Y me pregunto: ¿merece la pena vivir una vida bajo la continua sospecha y desconfianza hacia todo lo externo al grupo endogámico? ¿Tiene razón de ser vivir en un permanente estado de amaneza y de guerra? ¿Es sano cargar sobre la conciencia colectiva el sufrimiento de miles de palestinos, justificándolo desde la memoria histórica de su propio sufrimiento ante los nazis?
Creo en el valor de la memoria tanto como en el valor del perdón. Y pienso que sólo una educación emocional basada en estos dos valores permitirá a un pueblo masacrado, como lo fue el judio, superar el lado trágico de su historia y volver a confiar en "los otros", dejando de ver el mundo en términos de “nosotros” y “ellos”.
Esta transformación implica educar en el amor y en la compasión, implica comprender y compartir el dolor del otro, implica, en fin, despegarnos de nuestra indiferencia hacia todo lo que no sea “lo nuestro” y sentirnos y tratarnos todos como iguales.

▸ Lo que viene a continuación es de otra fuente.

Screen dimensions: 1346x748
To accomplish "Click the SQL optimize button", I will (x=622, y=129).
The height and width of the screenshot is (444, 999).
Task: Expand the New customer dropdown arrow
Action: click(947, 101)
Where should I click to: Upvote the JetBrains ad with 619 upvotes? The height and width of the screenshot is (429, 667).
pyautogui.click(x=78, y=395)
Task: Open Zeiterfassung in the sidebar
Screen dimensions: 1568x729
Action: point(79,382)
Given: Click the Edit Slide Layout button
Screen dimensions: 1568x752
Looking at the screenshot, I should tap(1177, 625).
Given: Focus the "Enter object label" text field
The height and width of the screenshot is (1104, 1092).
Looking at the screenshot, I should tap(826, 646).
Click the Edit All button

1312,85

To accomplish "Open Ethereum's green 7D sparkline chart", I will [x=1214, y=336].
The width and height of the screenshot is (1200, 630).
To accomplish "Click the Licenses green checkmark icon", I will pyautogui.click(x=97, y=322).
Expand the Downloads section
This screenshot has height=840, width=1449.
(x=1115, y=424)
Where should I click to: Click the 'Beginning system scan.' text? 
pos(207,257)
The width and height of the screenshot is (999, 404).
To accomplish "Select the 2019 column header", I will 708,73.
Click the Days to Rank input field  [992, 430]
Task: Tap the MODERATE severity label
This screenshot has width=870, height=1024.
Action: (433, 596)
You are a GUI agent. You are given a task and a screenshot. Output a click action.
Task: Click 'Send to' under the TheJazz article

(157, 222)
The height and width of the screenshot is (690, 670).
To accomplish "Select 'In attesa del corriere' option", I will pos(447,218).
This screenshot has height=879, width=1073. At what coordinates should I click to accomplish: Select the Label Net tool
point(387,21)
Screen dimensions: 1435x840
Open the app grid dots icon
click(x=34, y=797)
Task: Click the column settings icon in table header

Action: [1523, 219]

Recuerdo algo que nos contaron sobre una mujer judía confinada en un campo de exterminio. Un militar de la
SS que topó con ella le preguntó: ¿y tú quién eres? Y ella contestó: un ser humano. Pudo haber respondido apelando a cualquier característica particular que la definiese, pero decidió recordar a su agresor que ambos eran lo mismo: seres humanos. Muy sabia respuesta.
Si algo he echado de menos en el seminario es esta educación emocional en el “después” del holocausto. Tal vez esto explique el hecho de que todas las miradas con las que me he ido encontrando durante estos días no me miraran a mí, y si lo hacían, fuera de reojo, huyendo del encuentro sincero entre seres humanos iguales y valiosos. He percibido en esas miradas la desconfianza y el recelo, cosa que me entristece porque en mi esfuerzo por comprender lo que sucedió en aquellos años malditos del siglo pasado había una actitud de generosidad y de acercamiento sincero y abierto.
Sólo me queda desearle al pueblo israelí sabiduría y valentía en su proceso de superación del pasado para que sus futuras generaciones sean capaces de liberarse del desesperanzador peso de ser “víctimas de la injusticia”. Porque lo peor de ser víctima no es el dolor sufrido, sino las secuelas que nos impiden apreciar la belleza de la vida en toda su extensión y riqueza.
Hay una frase que ilumina muy bien este tema: “es mejor sufrir una injusticia que cometerla”. La dijo Sócrates, que prefirió morir injustamente, antes que dejar de comportarse como un ser humano íntegro y coherente con lo que enseñaba.